O eixo divulgação deverá fugir dos clichês batidos de manuais velhos de publicidade turística, com panfletos e banners em aeroportos. Na era da validação, só o marketing digital, através de influencers reais com projeção nacional e internacional, conseguirá trazer os holofotes de desejo pelos nossos destinos.

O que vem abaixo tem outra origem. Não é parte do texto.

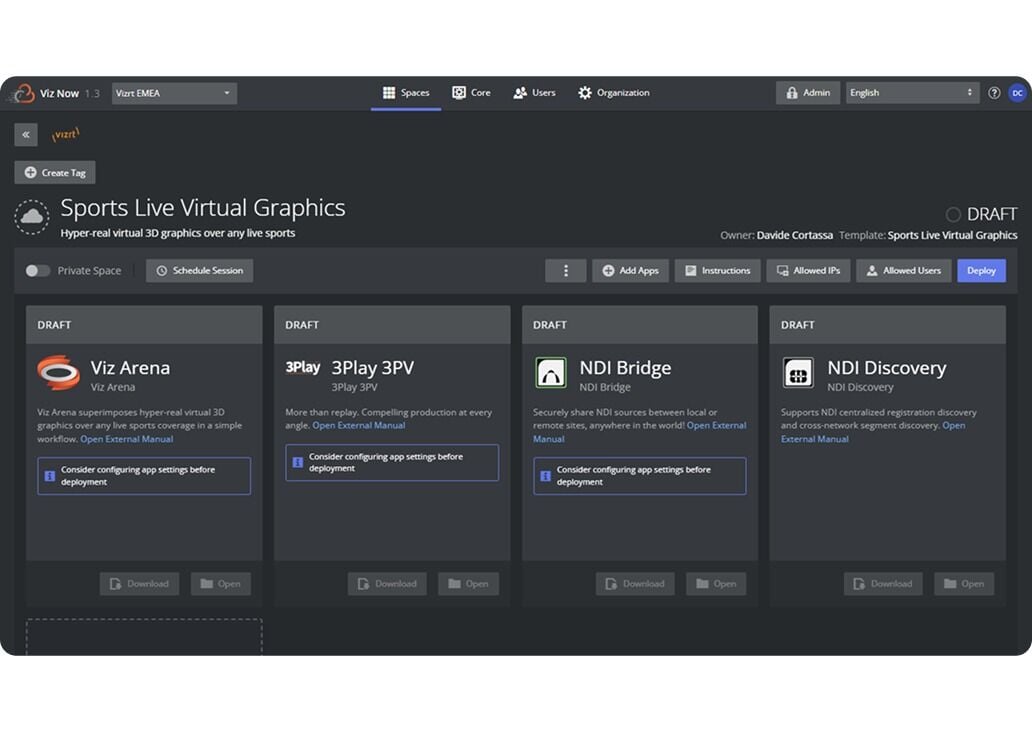Image resolution: width=1032 pixels, height=732 pixels.
Task: Go to the Core tab
Action: [471, 93]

O terceiro vetor que as nossas características naturais nos propiciam é o comércio, sendo este fundamental para a distribuição de riquezas e diminuição das desigualdades; nesse campo, são necessárias ramificações em teia para que haja crescimento. A capacitação para o e-commerce, com a criação de hubs de negócios e estruturas públicas que propiciem a produção de conteúdo digital, e nossa proximidade com a capital viabilizarão o escoamento dos produtos que saem daqui.

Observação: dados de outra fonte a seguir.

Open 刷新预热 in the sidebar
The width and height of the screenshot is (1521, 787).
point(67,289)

Para além do virtual, modernizações podem ser feitas para estruturar locais com características intensas de geração de negócios. Um exemplo básico disso seria uma modernização da rua principal onde ficam os bares do Inocoop: a instalação de pisos intertravados, iluminação mais intensa, com fiação subterrânea, e fechamento sistemático em dias e horários específicos para práticas esportivas e atividades culturais podem gerar um clima seguro e atrativo para a circulação de pessoas e, consequentemente, de dinheiro.

Por fim, embora mais complexo, perfeitamente realizável, há o estímulo à criação de um polo tecnológico, uma espécie de Vale do Silício para o Brasil. O legado trazido pelo Polo Industrial nos ajuda a pensar ainda mais longe. O intenso estímulo local ao estabelecimento de startups na nossa cidade tem o potencial de gerar um efeito em cadeia que nos coloque novamente no centro dos debates internacionais de desenvolvimento econômico.

Nessa senda, a saída da Ford poderia nos estimular a buscar por indústrias automobilísticas mais conectadas com o futuro do que com o passado. A produção de carros híbridos ou elétricos, por exemplo, vive momentos de glória, e a própria Tesla se define como uma cadeia de startups.

Enfim, essa série de ideias, com possíveis vetores e eixos para o desenvolvimento econômico, só ressalta uma perspectiva brilhante de futuro para Camaçari, indo muito além de “tapar buracos”, como sugeriu o prefeito em entrevista recente a BBC News.

O tabuleiro está posto, mas infelizmente o jogo perdeu a sua beleza quando as peças foram tidas como arranjos sustentadores da exploração. Para esse mal, a única alternativa é preparar a cavalaria e virar a mesa. Somos mais que peças, e Camaçari deve sair das mãos de reis, rainhas e bispos para ser a cidade de todos nós.

Tagner Cerqueira é bacharel em Direito e vereador de Camaçari.